I must say oftentimes I give in to the kid’s demands and get up and do other things – the art of procrastination! And now that I think about it, this kid has been there all along, throughout my PhD. I realize I have never acknowledged the existence of the kid. Whatever the kid demanded, I always caved in. When the kid was tired of reading literature, I said “ok, let’s go to the lab”. When the kid was tired of writing up any results, I said “ok, let’s go to this random seminar”. When the kid was tired of MATLAB, I said “ok, let’s call it a day”!
My obliviousness to the kid all this time has made it very unruly and I find myself in Supernanny territory. Do I need to learn to tame this kid if I want to finish a.s.a.p? I spoke to my family about taming this kid and they suggested giving the kid treats after any work has been done. I thought, “What a swell idea”. I could totally get the kid to behave by dangling a carrot (read: chocolate) in front of it! But the kid knows all things. And actually tricked me into giving it the treats before any work was done – on numerous occasions. I’m keen to hear ideas about how to go about taming this kid. And if any of you have had a similar experience.

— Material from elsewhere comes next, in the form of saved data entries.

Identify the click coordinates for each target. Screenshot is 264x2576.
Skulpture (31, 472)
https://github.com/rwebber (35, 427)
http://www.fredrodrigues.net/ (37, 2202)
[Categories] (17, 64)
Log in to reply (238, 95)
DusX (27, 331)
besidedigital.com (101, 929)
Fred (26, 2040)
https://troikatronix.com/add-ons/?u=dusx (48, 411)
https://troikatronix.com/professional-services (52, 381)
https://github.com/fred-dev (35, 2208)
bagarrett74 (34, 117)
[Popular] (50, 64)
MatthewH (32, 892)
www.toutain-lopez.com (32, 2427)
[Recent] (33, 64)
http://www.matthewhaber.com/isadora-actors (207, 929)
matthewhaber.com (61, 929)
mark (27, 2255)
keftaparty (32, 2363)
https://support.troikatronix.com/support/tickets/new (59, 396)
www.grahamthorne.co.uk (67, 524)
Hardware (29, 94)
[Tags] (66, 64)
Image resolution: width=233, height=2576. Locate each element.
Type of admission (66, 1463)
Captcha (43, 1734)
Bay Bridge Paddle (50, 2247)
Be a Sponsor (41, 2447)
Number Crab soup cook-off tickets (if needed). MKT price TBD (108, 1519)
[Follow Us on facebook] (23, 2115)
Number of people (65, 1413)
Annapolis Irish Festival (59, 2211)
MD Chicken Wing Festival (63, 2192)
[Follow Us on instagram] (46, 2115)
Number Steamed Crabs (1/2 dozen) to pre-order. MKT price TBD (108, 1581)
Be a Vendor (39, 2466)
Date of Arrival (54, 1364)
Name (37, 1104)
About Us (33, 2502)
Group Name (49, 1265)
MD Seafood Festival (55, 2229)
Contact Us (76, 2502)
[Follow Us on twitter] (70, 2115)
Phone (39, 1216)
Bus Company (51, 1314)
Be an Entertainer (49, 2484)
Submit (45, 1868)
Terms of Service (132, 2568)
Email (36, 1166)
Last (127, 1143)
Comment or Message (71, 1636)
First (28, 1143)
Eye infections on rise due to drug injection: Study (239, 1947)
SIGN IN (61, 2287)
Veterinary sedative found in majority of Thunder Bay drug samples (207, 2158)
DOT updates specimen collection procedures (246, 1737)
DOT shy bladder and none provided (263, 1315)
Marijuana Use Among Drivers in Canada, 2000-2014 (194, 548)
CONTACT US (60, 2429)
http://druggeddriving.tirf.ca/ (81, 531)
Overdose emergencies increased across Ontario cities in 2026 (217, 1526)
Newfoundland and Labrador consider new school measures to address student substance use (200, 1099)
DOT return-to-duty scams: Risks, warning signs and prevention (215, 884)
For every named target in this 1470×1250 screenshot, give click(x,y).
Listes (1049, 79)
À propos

Now I’m not saying the kid’s wildness is necessarily a bad thing. The kid keeps me enjoying the simple things in life. But if this research is to be wrapped up soon, a few things need to be sacrificed. And that kid’s unlimited reign is top of the list. Of late though (last 2 weeks), the kid has been in hibernation (thank God)!! There has been a renewed sense of purpose – and there’s also the longer than usual attention span. I realize my appetite for elephant meat is usually mutually exclusive with the kid’s presence. So, I shall ride this productivity wave out while the kid’s asleep. Then again, maybe there’s actually no way to tame the kid. Maybe the way forward is to take advantage of any spare moment when the kid is dormant. Maybe the kid’s notoriety keeps me sane. Or is this taking the easy way out?